Weekly Report on Viruses and Intruders – Lebreat worm variants, RemoteLogger and AFXFireWall.A and E-Eliminator malware

Lebreat.A, Lebreat.B and Lebreat.C are three email worms with variable characteristics that can also spread via Internet, exploiting the LSASS vulnerability.

The A, B and C variants of Lebreat take a range of action on infected computers including:

– Downloading other malware.

– Launching denial of service attacks against a web page.

– Disabling several Windows tools, such as the task manager and the firewall in Windows XP.

– Creating a mutex to ensure that only one copy of the malicious code is active at any time.

The first hacking tool we’re looking at today is RemoteLogger, which can be remotely installed by sending a small installer to the target computer and getting the user to run it. Once installed, it logs keystrokes and can be used to collect personal data -such as passwords- with the threat that this represents for user privacy. This hacking tool can also monitor different users of the same PC.

Information compiled by RemoteLogger can be sent out via email or uploaded to a certain FTP server.

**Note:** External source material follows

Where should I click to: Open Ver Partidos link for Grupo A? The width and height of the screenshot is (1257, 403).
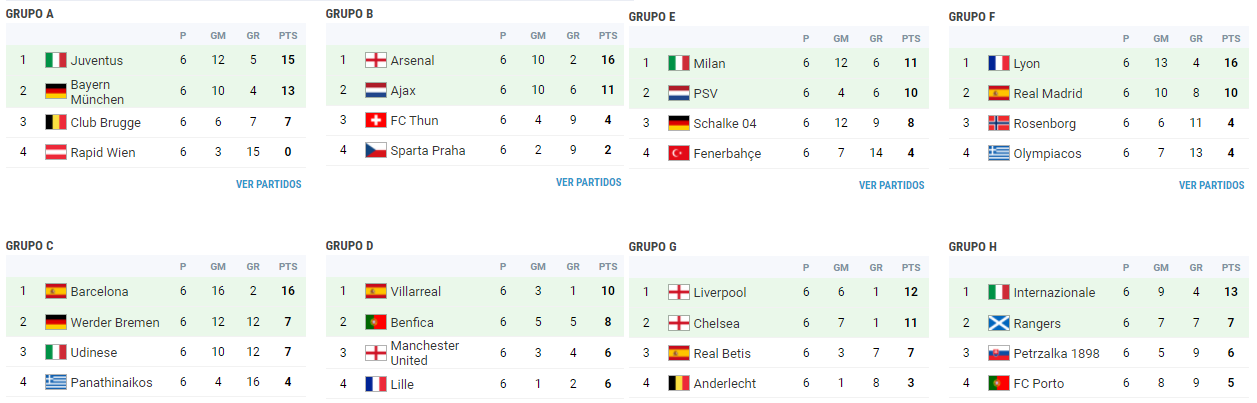click(x=268, y=184)
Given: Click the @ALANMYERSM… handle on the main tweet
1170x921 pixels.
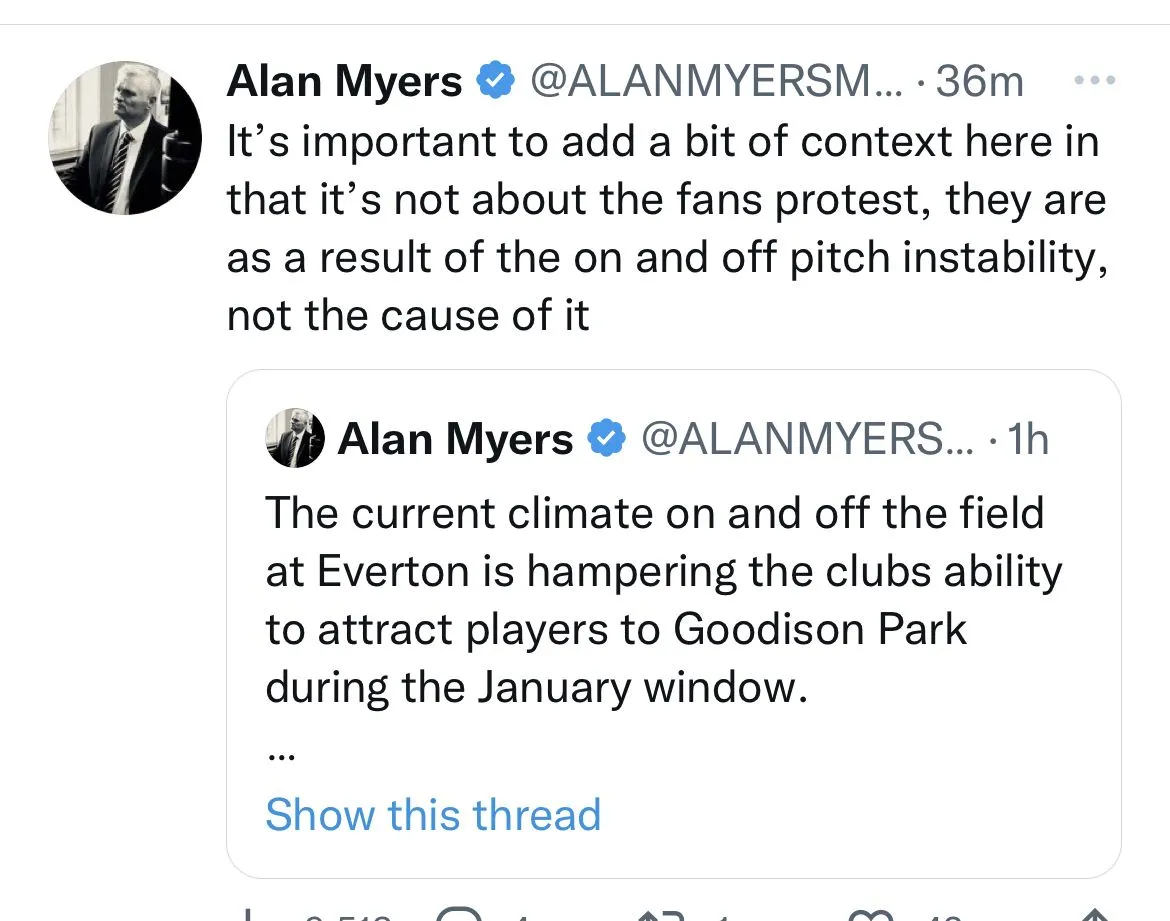Looking at the screenshot, I should 715,80.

AFXFireWall.A, filters SYN (SYNchronize) packets. When an SYN packet is sent to an unauthorized TCP port, AFXFireWall.A responds with an RST packet, automatically closing the connection. The files of this hacking tool can normally be found in a firewall called FIREWALL.ZIP.

We end today’s report with E-Eliminator, an adware installed on computers when users visit certain pages with adult or illegal content. Once it has infected a computer, it displays a page in the browser announcing that all information about what the user has been doing online has been logged. To resolve the situation, the page recommends that users access certain software.

In order to further create a sense of insecurity, and therefore encourage the user to buy the recommended software, E-Eliminator changes the Internet Explorer home page. This adware also changes the search page.